Thread: es_query_dsa is broken

es_query_dsa is broken

From

Thomas Munro

Date:

29 November 2017, 15:30:48

Hi hackers,

While reviewing commit c6755e23 I realised that es_query_dsa is
broken.  It might have made some kind of sense as a name and a concept
in an earlier version of the proposal to add a DSA area for parallel
query's use, when the DSA area was going to be independent of parallel
query DSM segments and could have been used for the whole query.  But
as it stands, each Gather [Merge] node has its own DSA area in its own
DSM segment, and that needs to be the one available to the nodes of
the child plan when executed in the leader process and it needs to be
not available to any other nodes in the tree.  It's OK for the workers
to have just one es_query_dsa set up at the beginning and used for the
whole lifetime of the executor, but it's not OK for the leader to
install it and forget about it as it does now.

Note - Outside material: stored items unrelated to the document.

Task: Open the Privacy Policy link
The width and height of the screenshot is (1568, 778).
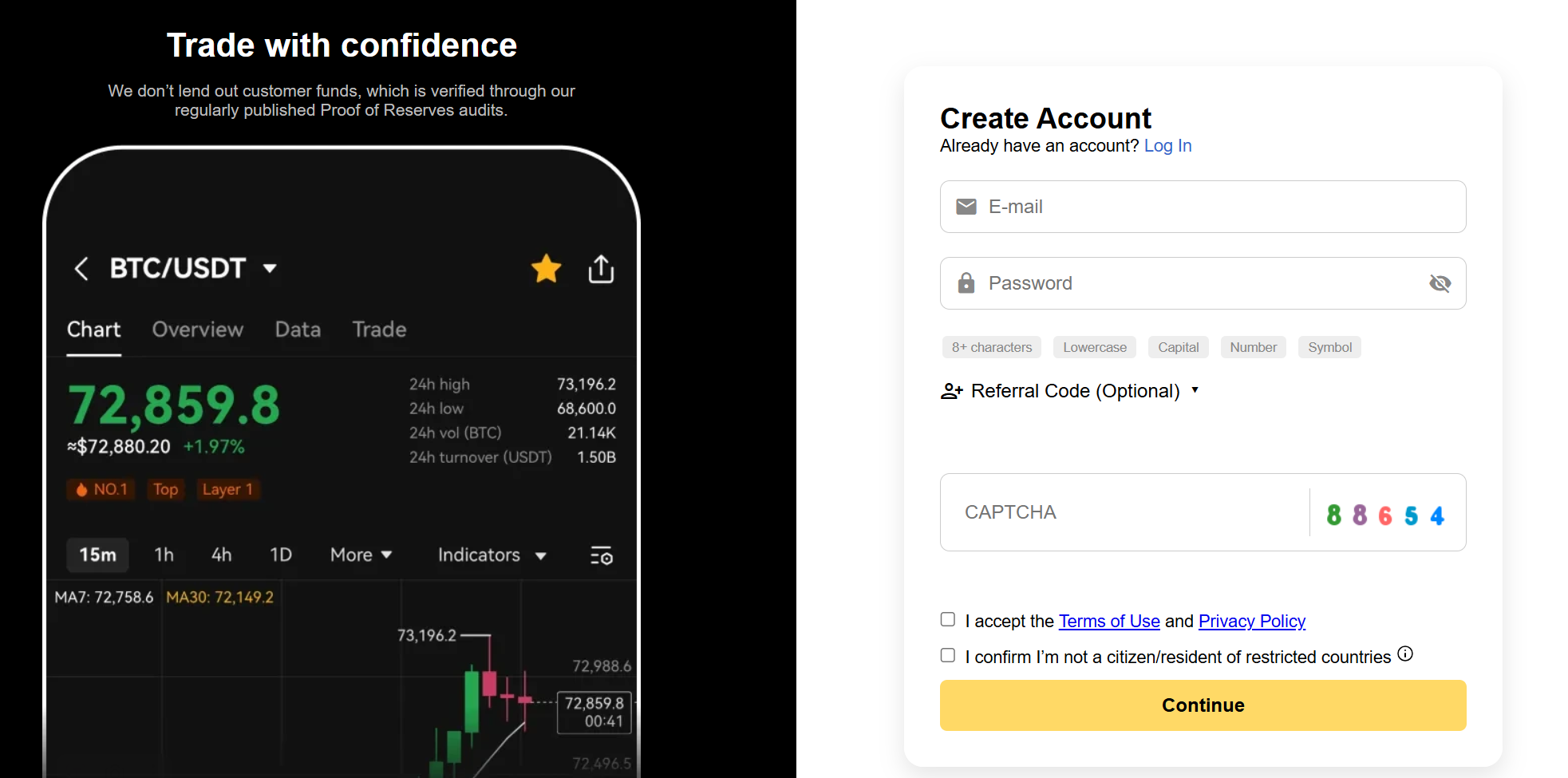Action: (1251, 622)
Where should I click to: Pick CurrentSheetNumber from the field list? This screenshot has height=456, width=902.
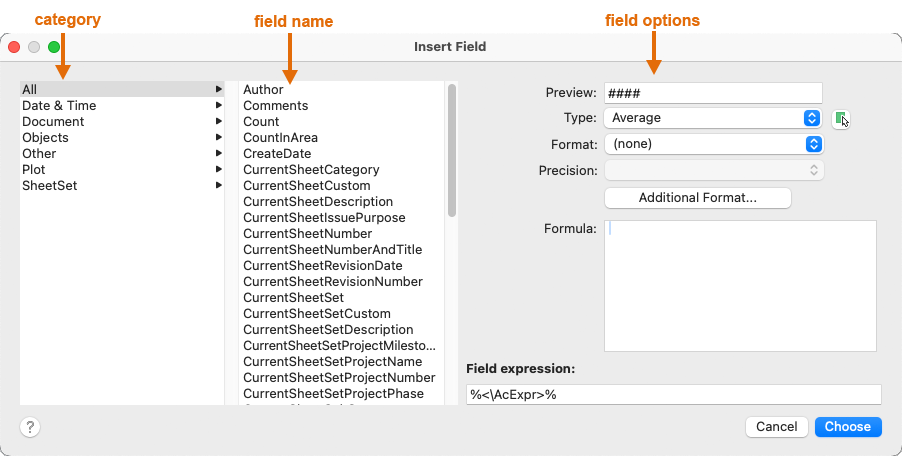(x=309, y=234)
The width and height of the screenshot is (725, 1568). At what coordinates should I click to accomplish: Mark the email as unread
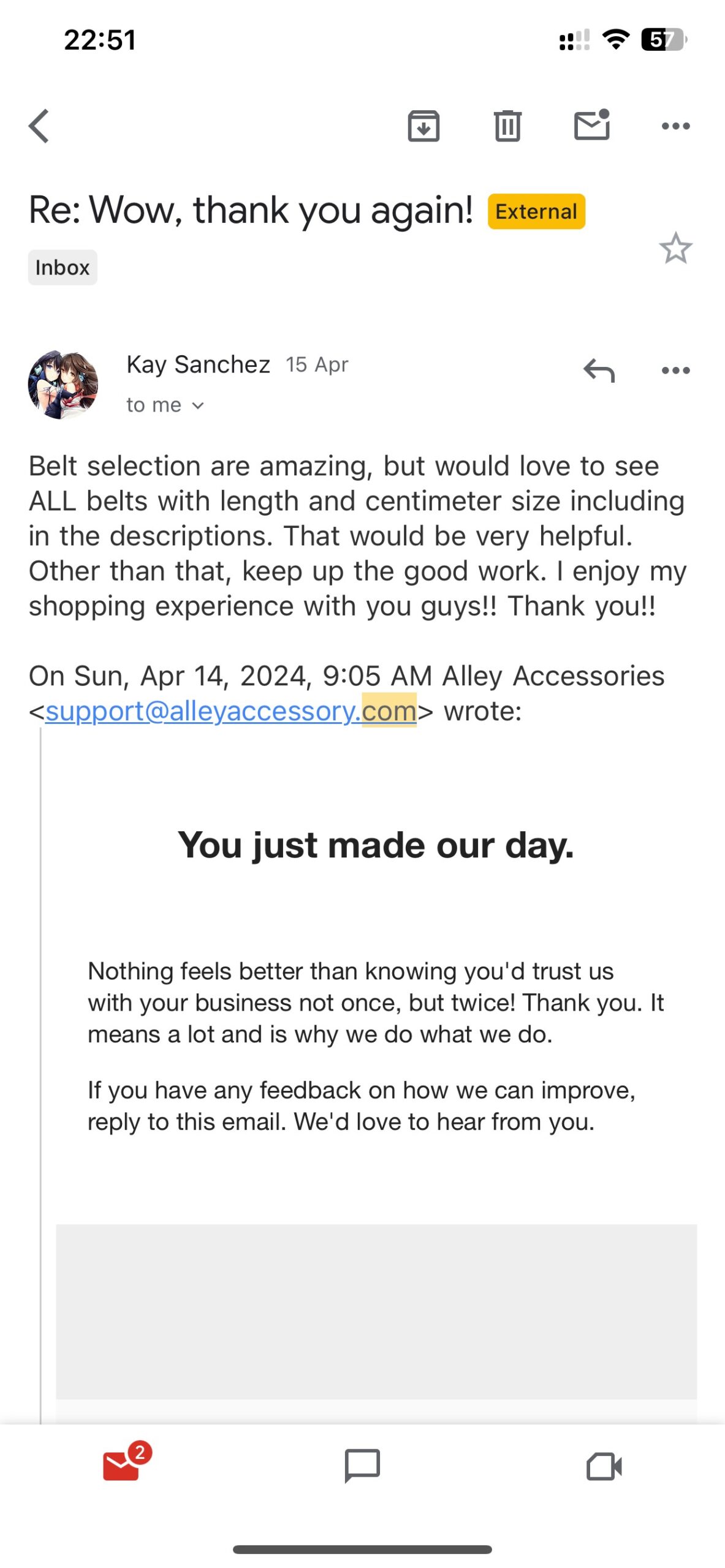(592, 126)
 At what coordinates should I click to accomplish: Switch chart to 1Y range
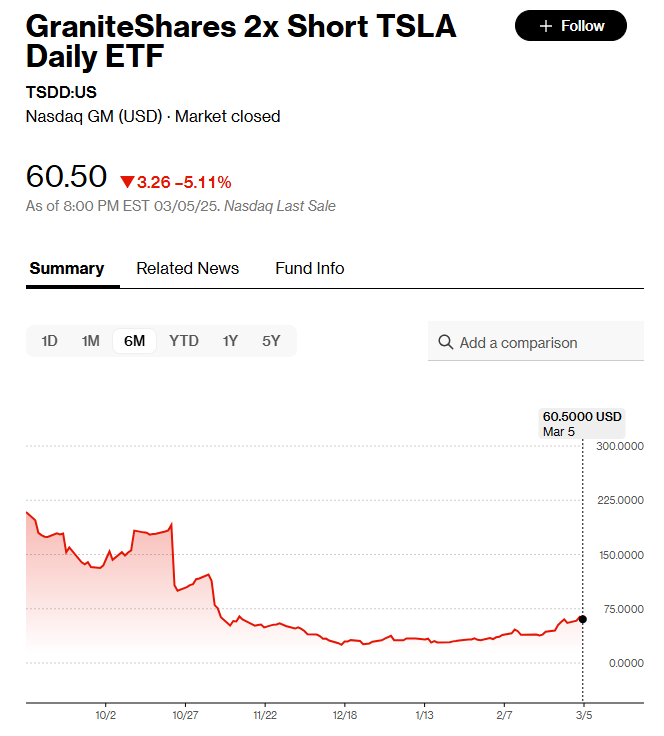pyautogui.click(x=230, y=341)
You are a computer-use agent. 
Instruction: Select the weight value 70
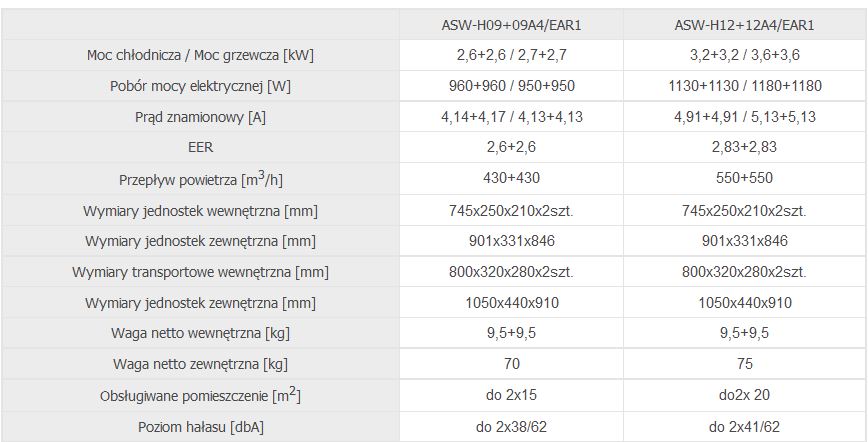tap(512, 364)
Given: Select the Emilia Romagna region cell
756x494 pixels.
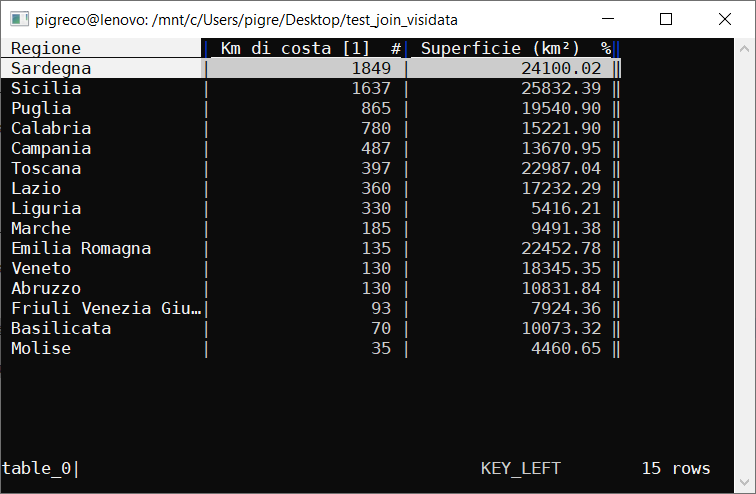Looking at the screenshot, I should (x=81, y=249).
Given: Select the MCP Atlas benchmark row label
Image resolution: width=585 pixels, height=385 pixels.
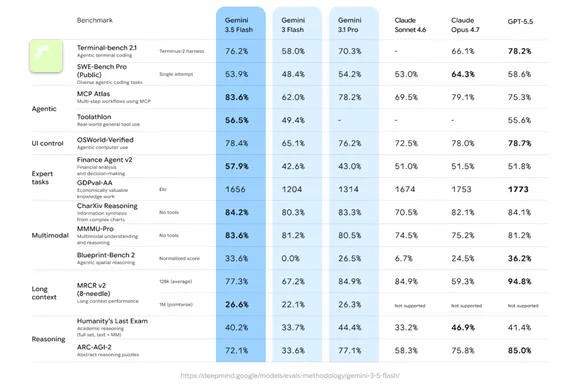Looking at the screenshot, I should (93, 94).
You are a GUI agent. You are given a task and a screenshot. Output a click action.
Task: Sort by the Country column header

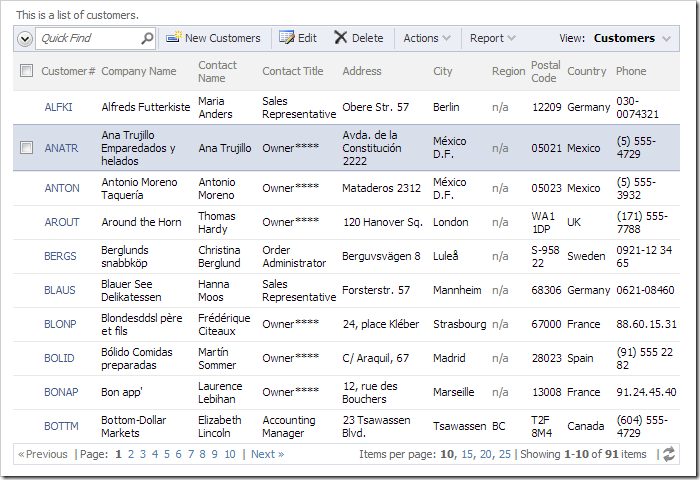587,71
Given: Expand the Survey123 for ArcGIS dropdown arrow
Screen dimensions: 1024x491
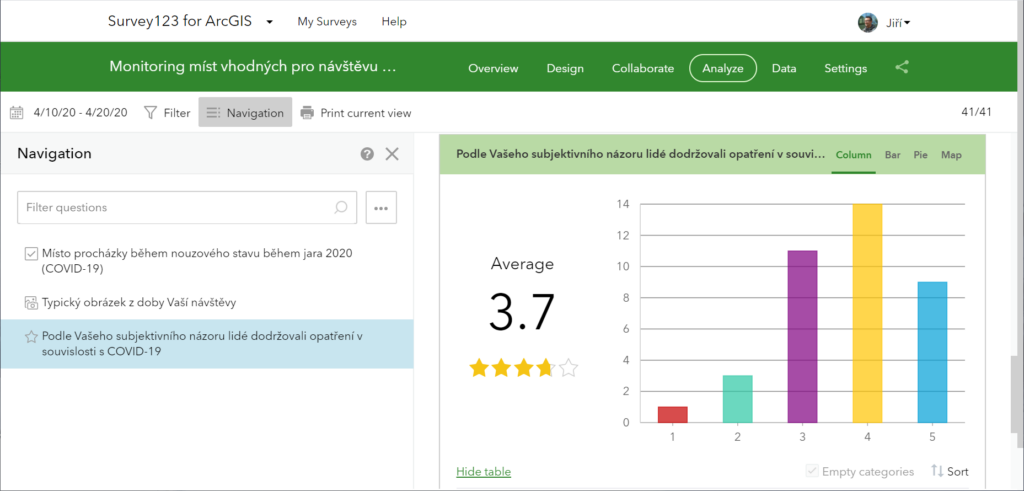Looking at the screenshot, I should coord(270,22).
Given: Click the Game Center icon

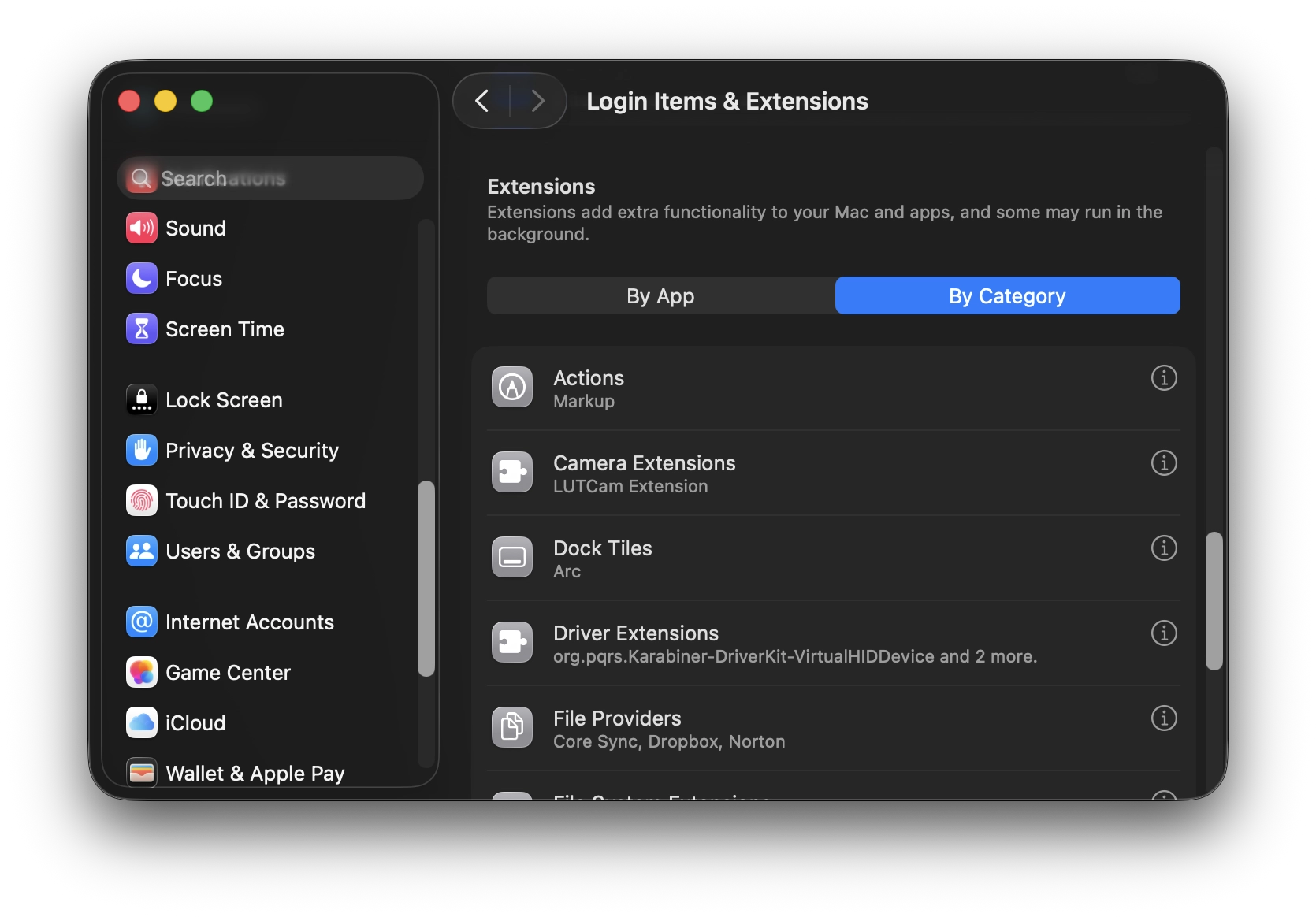Looking at the screenshot, I should click(142, 673).
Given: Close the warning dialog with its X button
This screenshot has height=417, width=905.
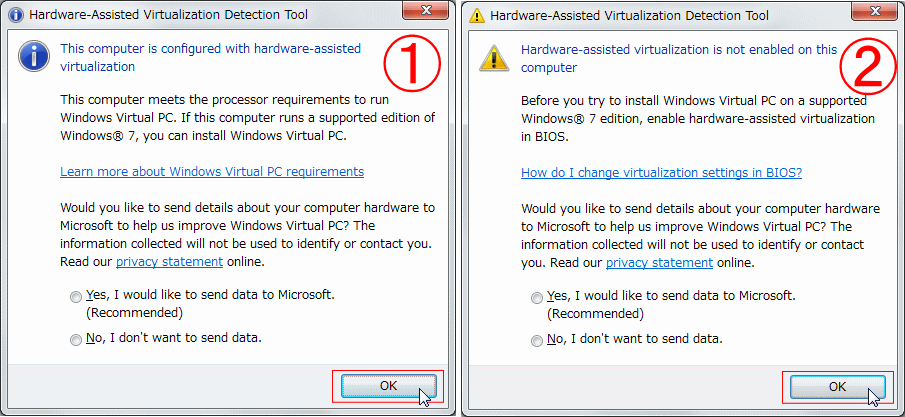Looking at the screenshot, I should click(x=875, y=8).
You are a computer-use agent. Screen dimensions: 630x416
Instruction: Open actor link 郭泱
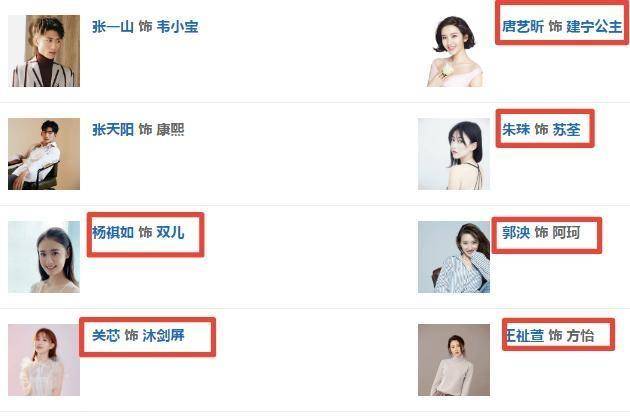coord(515,233)
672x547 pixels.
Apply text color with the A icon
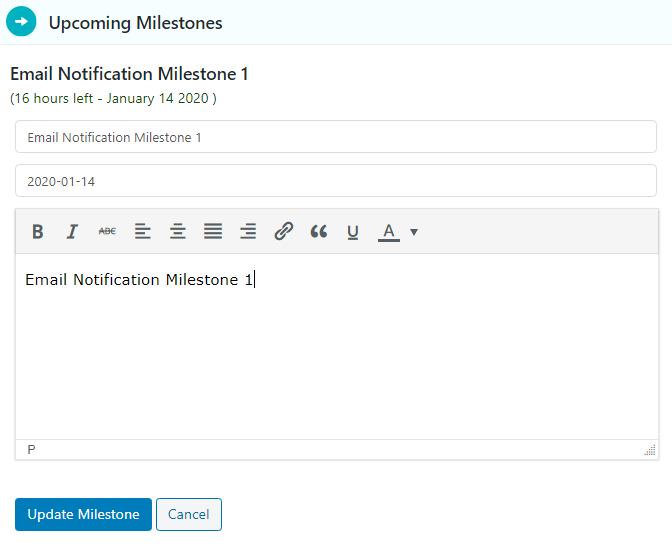[389, 232]
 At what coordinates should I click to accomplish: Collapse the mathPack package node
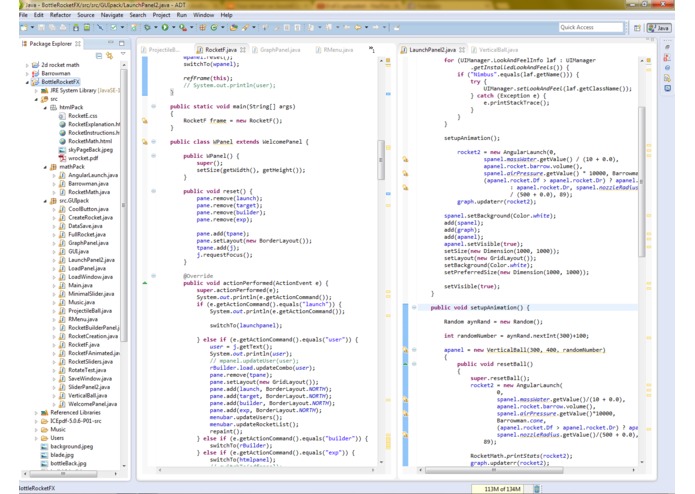pos(45,167)
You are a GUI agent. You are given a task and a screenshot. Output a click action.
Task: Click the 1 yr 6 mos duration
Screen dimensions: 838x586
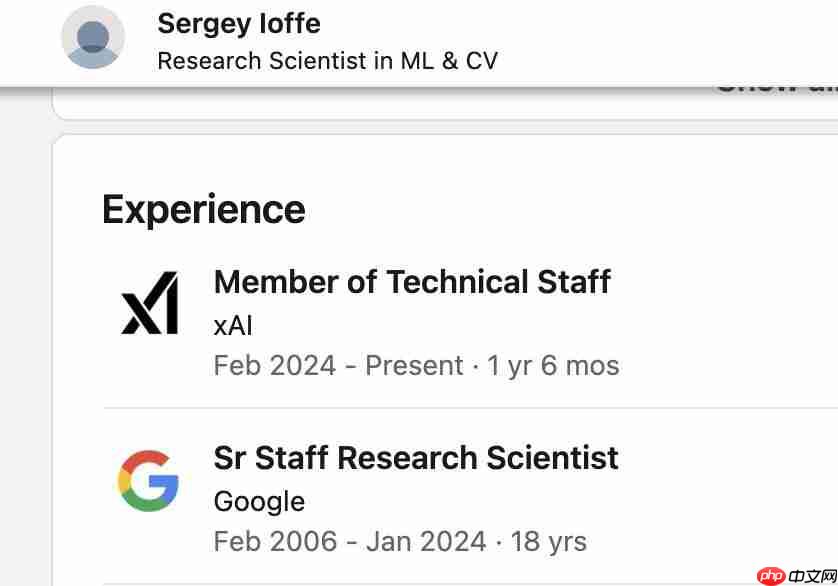(x=553, y=366)
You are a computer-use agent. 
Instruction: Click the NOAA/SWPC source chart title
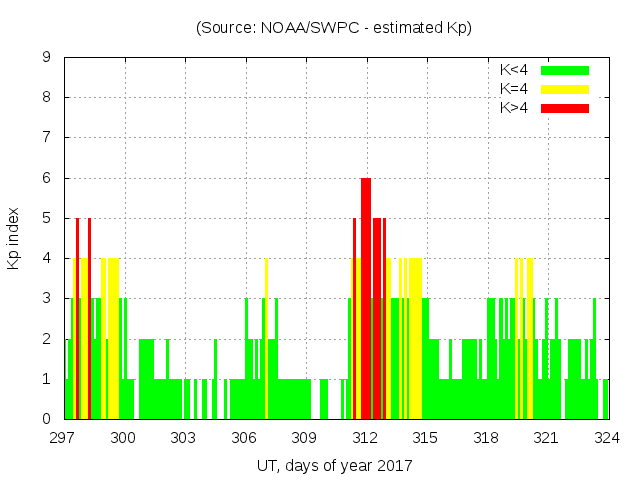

The attached draft patch (for discussion only) shows one way to fix
that: only install it for the duration of Gather[Merge]'s
ExecProcNode(child), instead of doing it in ExecInitParallelPlan().
Also for the [Re]IntializeDSM invocations.

This type of install-call-clear coding isn't ideal, but unfortunately
the area doesn't exist until the first time through ExecGather runs,
and we don't seem to have another suitable scope (ie some object
easily accessible to all children of a given Gather) to put it in
right now.

Better ideas?

-- 
Thomas Munro
http://www.enterprisedb.com

Attachment

fix-es_query_dsa-v1.patch

Re: es_query_dsa is broken

From

Robert Haas

Date:

29 November 2017, 18:01:37

On Wed, Nov 29, 2017 at 7:30 AM, Thomas Munro
<thomas.munro@enterprisedb.com> wrote:
> While reviewing commit c6755e23 I realised that es_query_dsa is
> broken.  It might have made some kind of sense as a name and a concept
> in an earlier version of the proposal to add a DSA area for parallel
> query's use, when the DSA area was going to be independent of parallel
> query DSM segments and could have been used for the whole query.  But
> as it stands, each Gather [Merge] node has its own DSA area in its own
> DSM segment, and that needs to be the one available to the nodes of
> the child plan when executed in the leader process and it needs to be
> not available to any other nodes in the tree.  It's OK for the workers
> to have just one es_query_dsa set up at the beginning and used for the
> whole lifetime of the executor, but it's not OK for the leader to
> install it and forget about it as it does now.

Ugh.

> Better ideas?

How about this:

1. Remove es_query_dsa altogether.
2. Add a dsa_area * to ExecParallelInitializeDSMContext.
3. In ExecParallelInitializeDSM, pass the dsa_area * as a separate to
the per-node-type function.
4. If the per-node-type function cares about the dsa_area *, it is
responsible for saving a pointer to it in the PlanState node.
5. Also pass it down via the ParallelWorkerContext.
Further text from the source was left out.